Some Data on Domestic Violence

Between 1975 and 1985, male-against-female domestic violence decreased, while women's violence against men increased. In Straus and Gelles' second study, in 1986, 1.8 million women suffered assaults from a husband or boyfriend, but two million men were assaulted by a wife or girlfriend.

Wait a minute. Women have good reason to fear men. We are afraid to leave our houses without the safety of deadbolts, a look in the back seat, automatic door locks and a purse-sized canister of mace like the one on my key chain. Some of us live with men who beat us black and blue. Many of the women in these studies must be fighting in self-defense.   
No, says the National Family Violence Council: "The fact thatwomen had higher mean and median rates for severe violence suggests that female aggression is not merely a response to male aggression.”
For several days, I read online citations from Journal of the American Medical Association, studies from the Department of Justice, and “men’s issues” web pages, which are filled with testimonials from men who are or were abused by their spouses
A 1984 issue of the Justice Quarterly says that in domestic violence, women compensate for their size by using weapons. In 6,200 domestic abuse cases, 86 percent of women who assaulted men used weapons: guns, knives, boiling water, bricks, fireplace pokers and baseball bats. Only a quarter of men who assaulted women used weapons.
Mothers kill their children. After surveying murder cases in large urban counties in 1988, the U.S. Department of Justice reported that women made up more than half the defendants (55 percent) in cases involving parents killing their offspring. (1994-95 U.S. Department of Justice Bureau of Justice Statistics Publications Catalog, publication #. NCJ 43498, “Murder in Families
In May, 2000, the Justice Department loudly announced the good news about domestic violence: in the years 1993 and 1998, the rate at which American women were attacked or threatened by loved ones (husbands, boyfriends, girlfriends) declined 21 percent. The Associated Press stories buried the statistics for men: the number of men who were attacked by wives or girlfriends remained stable, with 160,000 attacks both years.
The good news in the new Justice Department stats is this: Women may be attacking their men as much as ever, but they are apparently less successful at actually killing them: the number of men killed by wives or girlfriends declined 60 percent from 1976 through 1998, representing a steady 4% decline each year.
But the abuses committed -- and untold -- by women are widescale. Women are responsible for one-third of the s*xual abuse of boys, according to the Dec. 2, 1998 Journal of the American Medical Association. Women pressure boys emotionally by saying something like, “If you don't do it, you're not a man, and I'll tell everyone."  

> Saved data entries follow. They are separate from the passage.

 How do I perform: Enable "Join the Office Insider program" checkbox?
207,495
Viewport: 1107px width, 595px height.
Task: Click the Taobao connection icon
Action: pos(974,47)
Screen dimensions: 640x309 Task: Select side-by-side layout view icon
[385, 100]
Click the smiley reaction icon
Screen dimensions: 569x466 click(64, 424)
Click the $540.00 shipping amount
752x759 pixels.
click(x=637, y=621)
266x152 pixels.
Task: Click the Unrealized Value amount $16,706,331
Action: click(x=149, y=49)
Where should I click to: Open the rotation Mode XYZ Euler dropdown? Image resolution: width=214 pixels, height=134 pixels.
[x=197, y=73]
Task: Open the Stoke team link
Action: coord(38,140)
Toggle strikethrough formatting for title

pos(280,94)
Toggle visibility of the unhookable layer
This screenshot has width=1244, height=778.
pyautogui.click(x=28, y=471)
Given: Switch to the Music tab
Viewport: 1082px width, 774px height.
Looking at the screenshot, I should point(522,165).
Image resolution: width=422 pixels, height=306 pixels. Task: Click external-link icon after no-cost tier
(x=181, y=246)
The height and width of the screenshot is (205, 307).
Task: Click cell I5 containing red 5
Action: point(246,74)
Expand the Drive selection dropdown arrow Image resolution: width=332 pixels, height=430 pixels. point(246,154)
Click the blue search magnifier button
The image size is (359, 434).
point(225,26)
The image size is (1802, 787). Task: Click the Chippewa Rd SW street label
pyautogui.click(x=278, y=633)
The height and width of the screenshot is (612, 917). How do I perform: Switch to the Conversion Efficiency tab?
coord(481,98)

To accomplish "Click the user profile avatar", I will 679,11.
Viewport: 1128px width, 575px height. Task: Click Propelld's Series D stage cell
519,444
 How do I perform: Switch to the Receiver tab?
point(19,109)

As the weeks go by, I talk it over with three men friends, and am shocked to find that all of them were abused by either their mother or their wife.
“My life would have to be in danger before I would hit a woman,” says my friend Al. "I took a lot of scratches and bruises from my wife over the years because she knew I wouldn’t hit her back. But it will affect me for the rest of my life. It demoralizes you. It makes you almost dysfunctional with the opposite s*x. People don’t understand; it’s not a matter of being more powerful.” Al never sought counseling to heal from spousal abuse because, “It’s shameful to talk about being beat up by a woman.”
I understand why women might be angry. We are beaten, too. Our mothers and our grandmothers and our great-grandmothers have lost hundreds of years skulking in the shadows, laboring quietly and longing desperately for the glance that says, “You are my equal”; looking and working our best and waiting patiently for the promotion, the hand up, the acknowledgement of a job well done, the camaraderie for chrissake.
But my feminist ideals are crumbling against the gender truths of the new millinneum. Boys are shorted in school, too.
Girls read more books, outperform boys on tests for artistic and musical ability. On the other hand, more boys than girls are suspended from school. More are held back and more drop out. Boys are three times as likely to receive a diagnosis of attention-deficit hyperactivity disorder. More boys than girls are involved in crime, alcohol, and drugs. Girls attempt suicide more often than boys, but it is boys who more often succeed. In 1997, a typical year, 4,483 young people aged five to twenty-four committed suicide: 701 females and 3,782 males.
“A boy today, through no fault of his own, finds himself implicated in the social crime of shortchanging girls. Yet the allegedly silenced and neglected girl sitting next to him is likely to be the superior student. She is probably more articulate, more mature, more engaged, and more well-balanced. At the same time, he is uncomfortably aware that he is considered to be a member of the favored and dominant gender.”
Mary Matalin was right when she wrote in a 1993 Newsweek column: “We are not victims; our daughters are not infants; our sons are not brutes; our men are not monstrous pigs.” If women hate the idea that only men can be strong, we’d better reject the myth that only women can be gentle. If we aspire to leadership, it’s time we take responsibility for our own capacity to abuse and victimize others.
As for me, I am weary of the gender war. Besides, men don’t look so scary as as they did when I was in my 20s and 30s. Today, they just look like people walking down the street.
Because a man in my life dared to speak up to me, I researched the problem of women who abuse men. It was a very painful discovery. Now, I do not miss an opportunity to speak up when I hear another woman blurt the things that we all hear each other say every day: men are aggressive, men are stupid, men are nonverbal: all stereotypes. Women must treat men the same way that they believe men should treat women: with respect. The golden rule was not made for men: it was made for every breathing soul.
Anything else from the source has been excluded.